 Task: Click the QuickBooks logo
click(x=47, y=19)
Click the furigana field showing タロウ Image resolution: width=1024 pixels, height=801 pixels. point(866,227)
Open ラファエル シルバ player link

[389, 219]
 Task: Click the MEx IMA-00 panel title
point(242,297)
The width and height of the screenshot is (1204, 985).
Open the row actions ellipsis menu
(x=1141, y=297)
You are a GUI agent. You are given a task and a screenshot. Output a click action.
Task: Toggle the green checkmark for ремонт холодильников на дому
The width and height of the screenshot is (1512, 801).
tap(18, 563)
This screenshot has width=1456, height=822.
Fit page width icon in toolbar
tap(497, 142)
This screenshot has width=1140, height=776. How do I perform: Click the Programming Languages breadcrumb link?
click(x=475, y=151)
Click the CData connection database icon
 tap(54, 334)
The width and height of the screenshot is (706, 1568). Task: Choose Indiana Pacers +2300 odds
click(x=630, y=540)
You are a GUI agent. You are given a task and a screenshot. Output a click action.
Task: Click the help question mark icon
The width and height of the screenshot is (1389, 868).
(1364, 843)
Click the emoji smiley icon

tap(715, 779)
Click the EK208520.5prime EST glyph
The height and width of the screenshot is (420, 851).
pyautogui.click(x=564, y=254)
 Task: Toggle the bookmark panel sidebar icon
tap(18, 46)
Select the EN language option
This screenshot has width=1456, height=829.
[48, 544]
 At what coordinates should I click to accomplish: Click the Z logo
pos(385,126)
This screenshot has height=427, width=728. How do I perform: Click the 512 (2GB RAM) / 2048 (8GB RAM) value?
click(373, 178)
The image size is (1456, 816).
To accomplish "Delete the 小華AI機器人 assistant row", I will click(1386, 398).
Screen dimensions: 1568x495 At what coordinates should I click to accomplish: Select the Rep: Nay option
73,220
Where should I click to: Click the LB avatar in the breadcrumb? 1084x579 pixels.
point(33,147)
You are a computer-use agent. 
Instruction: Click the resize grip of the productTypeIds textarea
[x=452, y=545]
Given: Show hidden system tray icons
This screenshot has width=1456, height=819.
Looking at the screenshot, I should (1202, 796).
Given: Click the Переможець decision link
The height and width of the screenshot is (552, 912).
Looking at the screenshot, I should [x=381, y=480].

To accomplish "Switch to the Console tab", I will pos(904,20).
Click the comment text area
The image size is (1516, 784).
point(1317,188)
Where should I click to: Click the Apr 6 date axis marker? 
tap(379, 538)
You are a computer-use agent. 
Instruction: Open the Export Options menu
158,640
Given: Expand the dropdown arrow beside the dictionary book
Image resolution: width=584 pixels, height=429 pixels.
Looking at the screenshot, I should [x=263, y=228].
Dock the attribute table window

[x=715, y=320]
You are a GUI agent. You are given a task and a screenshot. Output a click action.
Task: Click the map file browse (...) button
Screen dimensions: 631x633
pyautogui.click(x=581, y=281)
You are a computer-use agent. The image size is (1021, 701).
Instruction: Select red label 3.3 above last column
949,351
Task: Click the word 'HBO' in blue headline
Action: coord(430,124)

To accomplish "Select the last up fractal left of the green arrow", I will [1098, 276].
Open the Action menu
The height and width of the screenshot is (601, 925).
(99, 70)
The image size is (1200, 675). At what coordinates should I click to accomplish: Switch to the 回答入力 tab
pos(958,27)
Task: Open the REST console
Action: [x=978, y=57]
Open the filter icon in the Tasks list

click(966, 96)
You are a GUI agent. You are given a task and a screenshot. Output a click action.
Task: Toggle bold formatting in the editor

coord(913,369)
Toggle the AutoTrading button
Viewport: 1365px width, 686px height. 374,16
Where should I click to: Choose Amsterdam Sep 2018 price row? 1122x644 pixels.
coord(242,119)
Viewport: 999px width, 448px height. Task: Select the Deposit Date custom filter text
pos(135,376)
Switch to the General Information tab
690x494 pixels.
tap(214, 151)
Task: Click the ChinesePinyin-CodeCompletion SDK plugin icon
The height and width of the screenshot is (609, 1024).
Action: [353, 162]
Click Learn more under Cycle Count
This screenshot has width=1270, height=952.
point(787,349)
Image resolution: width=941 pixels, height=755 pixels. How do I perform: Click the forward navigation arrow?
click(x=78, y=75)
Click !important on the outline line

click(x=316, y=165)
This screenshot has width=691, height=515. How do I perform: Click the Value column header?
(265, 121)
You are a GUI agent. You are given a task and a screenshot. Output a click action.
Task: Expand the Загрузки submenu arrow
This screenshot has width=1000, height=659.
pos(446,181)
——
= Opdracht =
Schrijf alle records hierboven woord voor woord over, zonder iets te veranderen.

= Uitgewerkte opdracht =
 Task: Click the QuickBooks logo
click(x=47, y=19)
Click the furigana field showing タロウ Image resolution: width=1024 pixels, height=801 pixels. point(866,227)
Open ラファエル シルバ player link

[389, 219]
 Task: Click the MEx IMA-00 panel title
point(242,297)
The width and height of the screenshot is (1204, 985).
Open the row actions ellipsis menu
(x=1141, y=297)
You are a GUI agent. You are given a task and a screenshot. Output a click action.
Task: Toggle the green checkmark for ремонт холодильников на дому
The width and height of the screenshot is (1512, 801).
tap(18, 563)
This screenshot has width=1456, height=822.
Fit page width icon in toolbar
tap(497, 142)
This screenshot has width=1140, height=776. How do I perform: Click the Programming Languages breadcrumb link?
click(x=475, y=151)
Click the CData connection database icon
 tap(54, 334)
The width and height of the screenshot is (706, 1568). Task: Choose Indiana Pacers +2300 odds
click(x=630, y=540)
You are a GUI agent. You are given a task and a screenshot. Output a click action.
Task: Click the help question mark icon
The width and height of the screenshot is (1389, 868).
(1364, 843)
Click the emoji smiley icon

tap(715, 779)
Click the EK208520.5prime EST glyph
The height and width of the screenshot is (420, 851).
pyautogui.click(x=564, y=254)
 Task: Toggle the bookmark panel sidebar icon
tap(18, 46)
Select the EN language option
This screenshot has width=1456, height=829.
[48, 544]
 At what coordinates should I click to accomplish: Click the Z logo
pos(385,126)
This screenshot has height=427, width=728. How do I perform: Click the 512 (2GB RAM) / 2048 (8GB RAM) value?
click(373, 178)
The image size is (1456, 816).
To accomplish "Delete the 小華AI機器人 assistant row", I will click(1386, 398).
Screen dimensions: 1568x495 At what coordinates should I click to accomplish: Select the Rep: Nay option
73,220
Where should I click to: Click the LB avatar in the breadcrumb? 1084x579 pixels.
point(33,147)
You are a computer-use agent. 
Instruction: Click the resize grip of the productTypeIds textarea
[x=452, y=545]
Given: Show hidden system tray icons
This screenshot has width=1456, height=819.
Looking at the screenshot, I should (1202, 796).
Given: Click the Переможець decision link
The height and width of the screenshot is (552, 912).
Looking at the screenshot, I should [x=381, y=480].

To accomplish "Switch to the Console tab", I will pos(904,20).
Click the comment text area
The image size is (1516, 784).
point(1317,188)
Where should I click to: Click the Apr 6 date axis marker? 
tap(379, 538)
You are a computer-use agent. 
Instruction: Open the Export Options menu
158,640
Given: Expand the dropdown arrow beside the dictionary book
Image resolution: width=584 pixels, height=429 pixels.
Looking at the screenshot, I should [x=263, y=228].
Dock the attribute table window

[x=715, y=320]
You are a GUI agent. You are given a task and a screenshot. Output a click action.
Task: Click the map file browse (...) button
Screen dimensions: 631x633
pyautogui.click(x=581, y=281)
You are a computer-use agent. The image size is (1021, 701).
Instruction: Select red label 3.3 above last column
949,351
Task: Click the word 'HBO' in blue headline
Action: coord(430,124)

To accomplish "Select the last up fractal left of the green arrow", I will [1098, 276].
Open the Action menu
The height and width of the screenshot is (601, 925).
(99, 70)
The image size is (1200, 675). At what coordinates should I click to accomplish: Switch to the 回答入力 tab
pos(958,27)
Task: Open the REST console
Action: [x=978, y=57]
Open the filter icon in the Tasks list

click(966, 96)
You are a GUI agent. You are given a task and a screenshot. Output a click action.
Task: Toggle bold formatting in the editor

coord(913,369)
Toggle the AutoTrading button
Viewport: 1365px width, 686px height. 374,16
Where should I click to: Choose Amsterdam Sep 2018 price row? 1122x644 pixels.
coord(242,119)
Viewport: 999px width, 448px height. Task: Select the Deposit Date custom filter text
pos(135,376)
Switch to the General Information tab
690x494 pixels.
tap(214, 151)
Task: Click the ChinesePinyin-CodeCompletion SDK plugin icon
The height and width of the screenshot is (609, 1024).
Action: [353, 162]
Click Learn more under Cycle Count
This screenshot has width=1270, height=952.
point(787,349)
Image resolution: width=941 pixels, height=755 pixels. How do I perform: Click the forward navigation arrow?
click(x=78, y=75)
Click !important on the outline line

click(x=316, y=165)
This screenshot has width=691, height=515. How do I perform: Click the Value column header?
(265, 121)
You are a GUI agent. You are given a task and a screenshot. Output a click action.
Task: Expand the Загрузки submenu arrow
This screenshot has width=1000, height=659.
pos(446,181)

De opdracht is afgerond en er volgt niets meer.